*EXERCISE DETAILS*
Rewrite the records below with every "Locate an element" swapped for "Find an element", changing nothing else.

*PROVIDED DATA*
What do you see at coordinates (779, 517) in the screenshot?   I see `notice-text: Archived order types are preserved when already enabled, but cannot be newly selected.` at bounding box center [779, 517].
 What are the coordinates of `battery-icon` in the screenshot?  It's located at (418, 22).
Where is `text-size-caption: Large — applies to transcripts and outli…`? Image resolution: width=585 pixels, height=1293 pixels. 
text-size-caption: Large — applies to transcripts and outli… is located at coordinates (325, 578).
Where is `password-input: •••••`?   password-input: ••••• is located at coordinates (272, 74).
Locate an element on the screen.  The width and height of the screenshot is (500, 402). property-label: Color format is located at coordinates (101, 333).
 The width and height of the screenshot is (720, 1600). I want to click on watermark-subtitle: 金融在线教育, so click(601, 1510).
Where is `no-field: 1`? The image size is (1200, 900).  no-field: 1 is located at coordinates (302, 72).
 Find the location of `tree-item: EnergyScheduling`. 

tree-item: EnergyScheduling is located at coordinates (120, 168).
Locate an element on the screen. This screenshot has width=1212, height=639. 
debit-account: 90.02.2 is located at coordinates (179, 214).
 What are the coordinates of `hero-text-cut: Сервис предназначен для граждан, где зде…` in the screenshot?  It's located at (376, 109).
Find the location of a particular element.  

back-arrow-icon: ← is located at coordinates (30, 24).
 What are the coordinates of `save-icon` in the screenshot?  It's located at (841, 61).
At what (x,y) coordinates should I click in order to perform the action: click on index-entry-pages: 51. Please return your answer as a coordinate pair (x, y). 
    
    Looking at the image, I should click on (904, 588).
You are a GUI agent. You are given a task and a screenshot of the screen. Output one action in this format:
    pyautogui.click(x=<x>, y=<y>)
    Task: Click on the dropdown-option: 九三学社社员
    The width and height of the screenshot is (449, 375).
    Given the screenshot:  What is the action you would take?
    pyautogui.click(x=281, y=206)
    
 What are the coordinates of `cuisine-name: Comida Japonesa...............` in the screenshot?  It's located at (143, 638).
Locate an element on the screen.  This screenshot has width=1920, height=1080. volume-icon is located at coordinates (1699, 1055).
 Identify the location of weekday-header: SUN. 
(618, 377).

*EXERCISE OUTPUT*
What do you see at coordinates (779, 517) in the screenshot?   I see `notice-text: Archived order types are preserved when already enabled, but cannot be newly selected.` at bounding box center [779, 517].
 What are the coordinates of `battery-icon` in the screenshot?  It's located at (418, 22).
Where is `text-size-caption: Large — applies to transcripts and outli…`? Image resolution: width=585 pixels, height=1293 pixels. 
text-size-caption: Large — applies to transcripts and outli… is located at coordinates (325, 578).
Where is `password-input: •••••`?   password-input: ••••• is located at coordinates (272, 74).
Find an element on the screen.  The width and height of the screenshot is (500, 402). property-label: Color format is located at coordinates (101, 333).
 The width and height of the screenshot is (720, 1600). I want to click on watermark-subtitle: 金融在线教育, so click(601, 1510).
Where is `no-field: 1`? The image size is (1200, 900).  no-field: 1 is located at coordinates (302, 72).
 Find the location of `tree-item: EnergyScheduling`. 

tree-item: EnergyScheduling is located at coordinates (120, 168).
Find an element on the screen. This screenshot has width=1212, height=639. 
debit-account: 90.02.2 is located at coordinates (179, 214).
 What are the coordinates of `hero-text-cut: Сервис предназначен для граждан, где зде…` in the screenshot?  It's located at (376, 109).
Find the location of a particular element.  

back-arrow-icon: ← is located at coordinates (30, 24).
 What are the coordinates of `save-icon` in the screenshot?  It's located at (841, 61).
At what (x,y) coordinates should I click in order to perform the action: click on index-entry-pages: 51. Please return your answer as a coordinate pair (x, y). 
    
    Looking at the image, I should click on (904, 588).
You are a GUI agent. You are given a task and a screenshot of the screen. Output one action in this format:
    pyautogui.click(x=<x>, y=<y>)
    Task: Click on the dropdown-option: 九三学社社员
    The width and height of the screenshot is (449, 375).
    Given the screenshot:  What is the action you would take?
    pyautogui.click(x=281, y=206)
    
 What are the coordinates of `cuisine-name: Comida Japonesa...............` in the screenshot?  It's located at (143, 638).
Find an element on the screen.  This screenshot has width=1920, height=1080. volume-icon is located at coordinates (1699, 1055).
 Identify the location of weekday-header: SUN. 
(618, 377).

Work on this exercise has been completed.